The big picture: The food industry in Denver and across Colorado has been battered over the past five years — and it's adding up.
- Rising costs for food, rent and property taxes combined with shrinking profit margins, growing regulatory pressures and budget-conscious diners are all pushing restaurants to the brink, industry experts tell us.
By the numbers: More than 200 restaurants closed statewide in 2024, per the Colorado Sun. Denver alone accounted for 82% of those losses, according to the Colorado Restaurant Association (CRA).
- In the past three years, the city has lost 22% of its restaurants, the Denver Post reports. Some of the most recent closures include longstanding institutions like Fruition, Lao Wang Noodle House and Melita's.
What they're saying: "We're in this kind of perfect storm moment," CRA spokesperson Denise Mickelsen tells us. "It's death by a thousand cuts."
Zoom in: One major pain point is Denver's increased tipped minimum wage, which is creating ripple effects industrywide.

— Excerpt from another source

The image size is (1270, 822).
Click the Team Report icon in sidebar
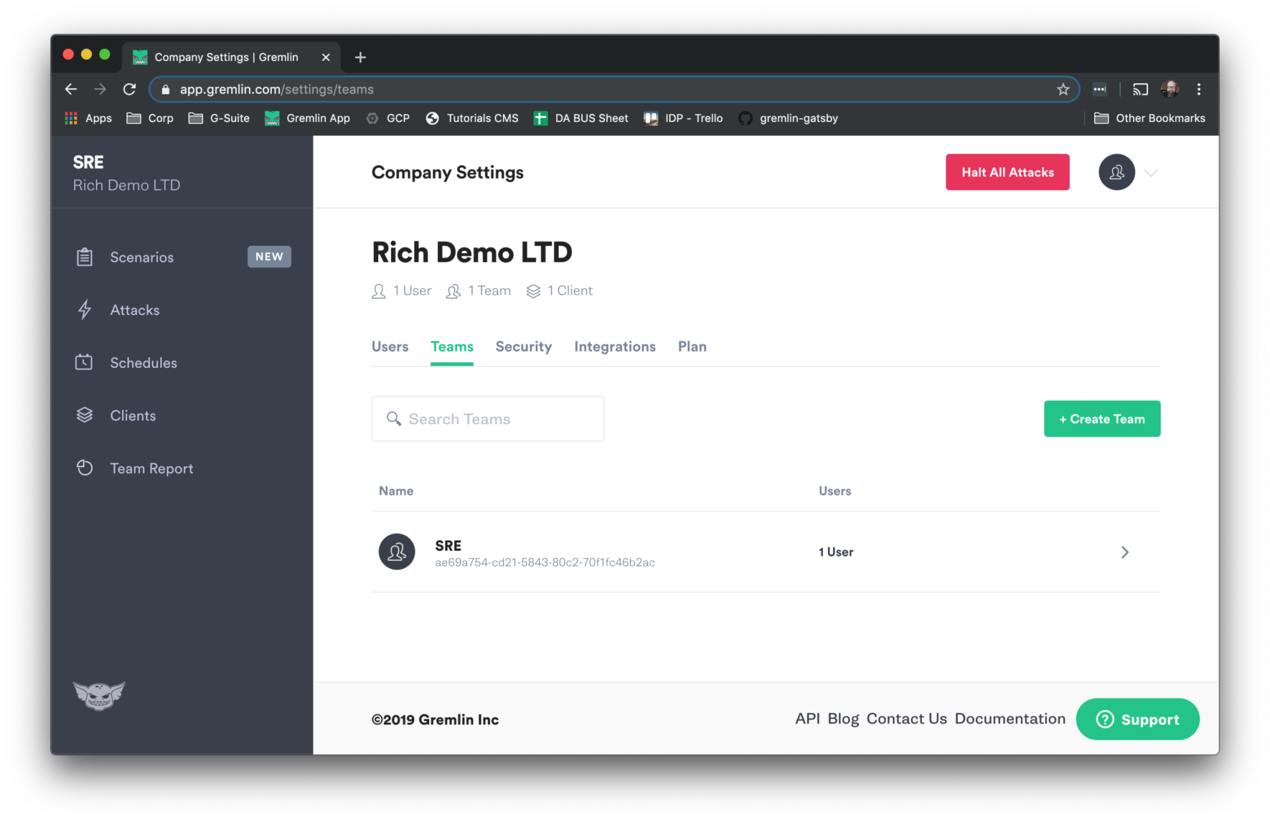[85, 468]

Local restaurant consultant John Imbergamo says it disproportionately affects back-of-house staff and forces price hikes that turn diners off.
- The most recent wage hike on Jan. 1 added an average $82,412 in costs per restaurant, according to a new CRA survey of 135 operators first shared with Axios Denver.
- "That's a huge cost jump," Mickelsen says, especially for businesses already striving to hit slim 3%-5% annual profit margins.
State of play: The CRA is bracing for what it predicts to be a brutal legislative session, with proposed bills on the horizon that could:
- Make it easier for unions to organize by removing a requirement that calls for a second vote to agree on certain union rules.
- Tackle service, or "junk," fees that diners dislike but many restaurants use to pay back-of-house staff.
- Crack down on wage theft, allowing employees to sue even after back pay is issued.
What to watch: The CRA and other industry leaders are pushing their own legislative agenda to offer restaurants relief, including:
- Removing state sales taxes and gratuities from credit card swipe fees.
- Reforming tipped minimum wage laws to raise back-of-house pay.
The bottom line: "We have to do something to help restaurants right now, or we're just going to keep losing them," Mickelsen warns.